Erev Rav (עֵרֶב רַב ‘êreḇ raḇ "mixed multitude") was a group that included Egyptians and others who had joined the Tribes of Israel on the Exodus. According to Jewish tradition, they were accepted by Moses as an integral part of the people. Their influence is said to have been involved in the golden calf and other incidents where the people questioned Moses and his laws.

According to contemporary Orthodox Jewish commentary Da'at Miqra, the words roughly correspond to the "mixed many", while Targum Onkelos translates it as "many foreigners". The term appears in Exodus 12:38: "A mixed crowd also went up with them, and livestock in great numbers, both flocks and herds". The "mixed crowd" is an English rendering of Erev Rav.
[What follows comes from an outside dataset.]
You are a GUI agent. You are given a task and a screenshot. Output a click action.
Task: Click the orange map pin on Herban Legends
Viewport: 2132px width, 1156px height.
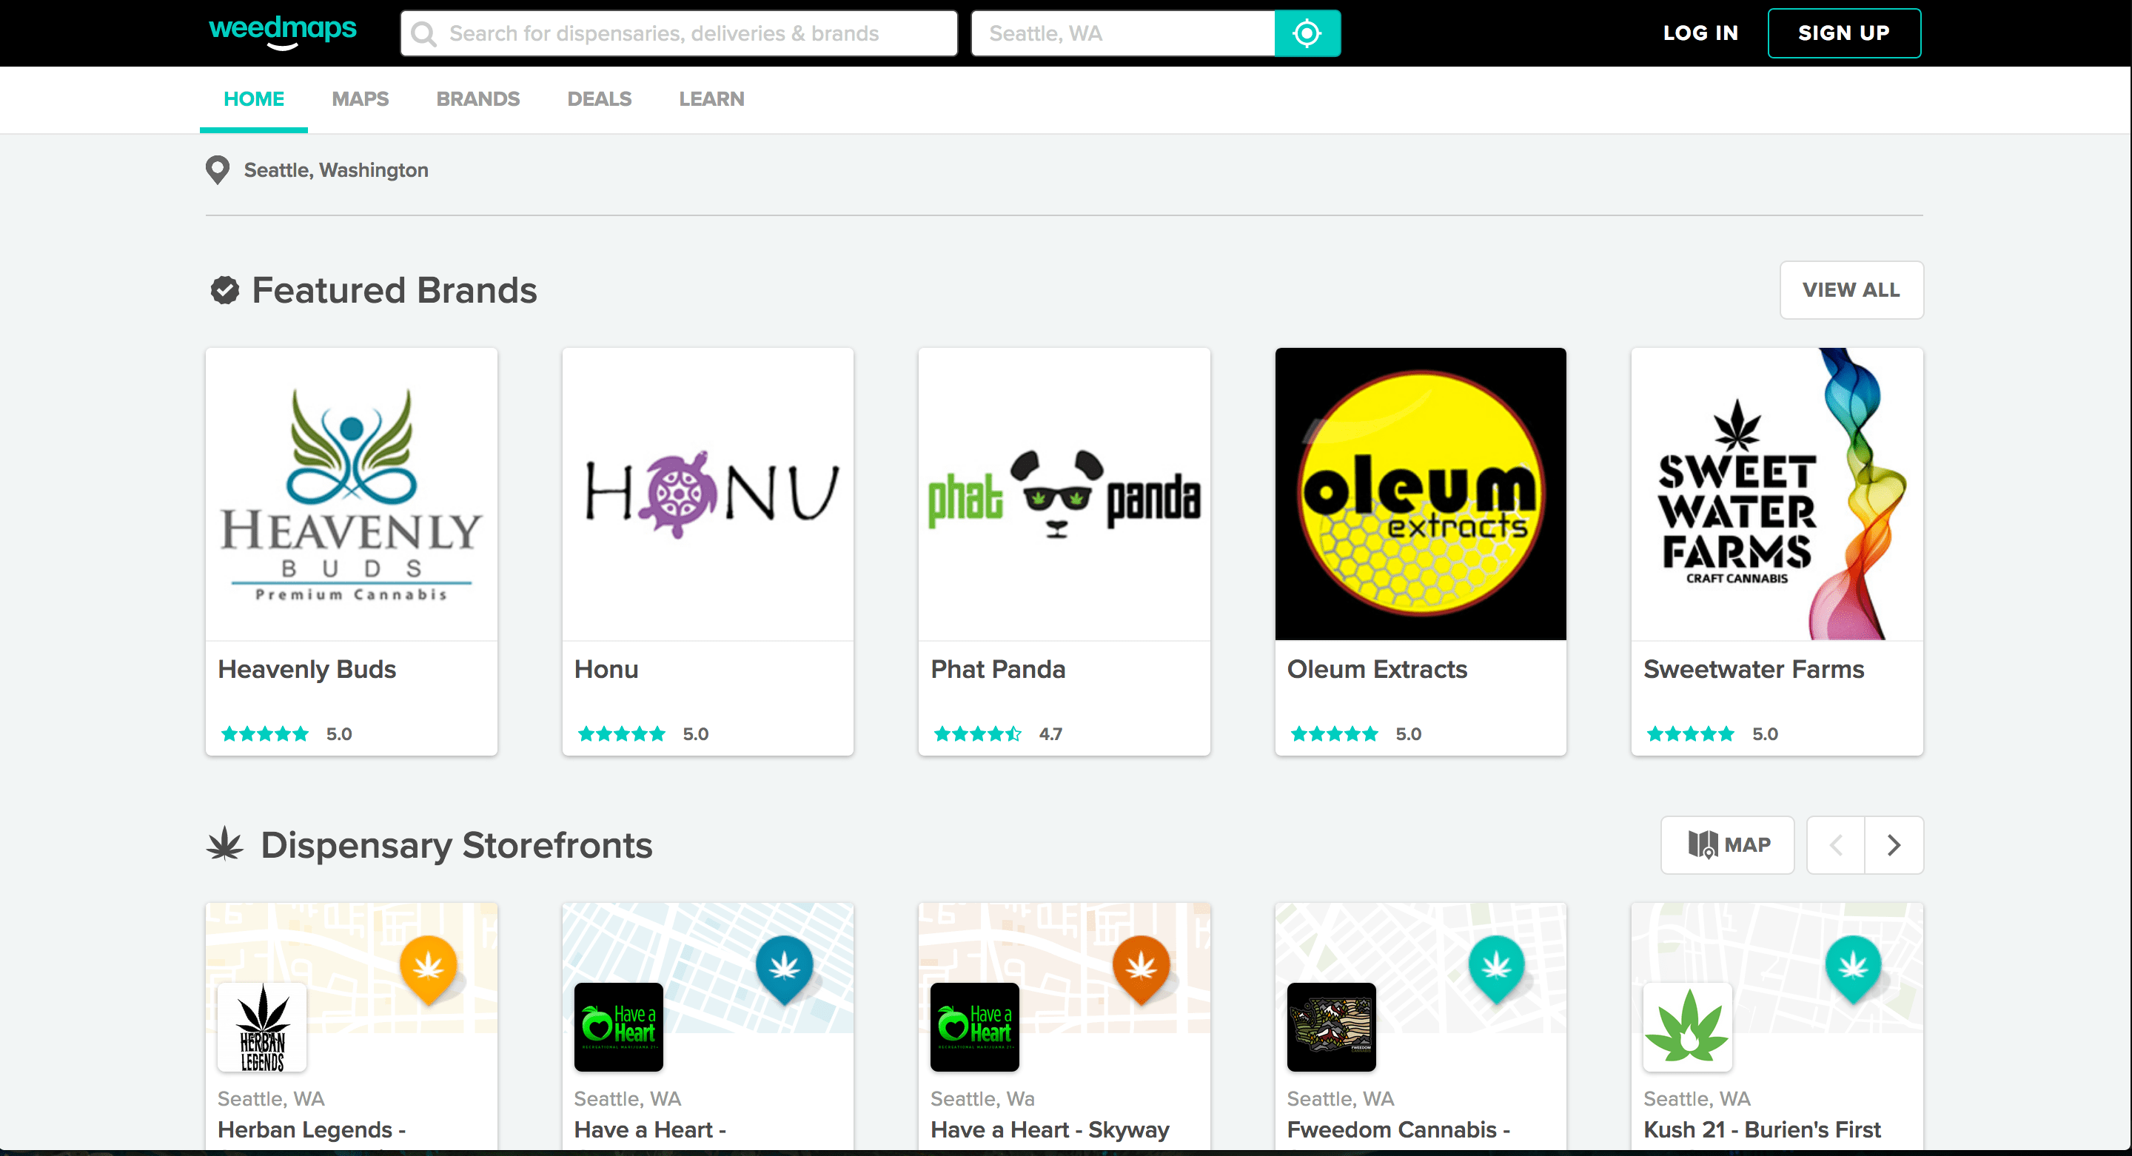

While Exodus 12:38 is the only mention of the complete term Erev Rav in the entire Tanakh, the term erev by itself (which also means evening in Hebrew), also appears in Nehemiah 13:3, where it is used to refer to non-Jews. Biblical scholar Shaul Bar has suggested that the term may have referred specifically to foreign mercenaries who intermarried with the Israelite people in Egypt. Israel Knohl suggested that the word erev may be cognate to the Akkadian urbi, referring to a kind of soldier.

According to Isaac Luria, in every generation the souls of the Erev Rav are reincarnated in numerous individuals. The Zohar, which is the foundational text for Kabbalistic thought, explains the Erev Rav are the cause for most of the problems affecting the Jewish people. Currently, the term Erev Rav is used by Israeli Jews in a derogatory manner to describe someone who is perceived as a traitor. Recently, progressive interpretations see Erev Rav in a positive frame, as "a mixed multitude of people from all walks of life — who set out together in pursuit of something better." In this reading, the Erev Rav suggests that the fate of Jewish people is connected to the fate of all peoples and that Jewish safety cannot exist in isolation.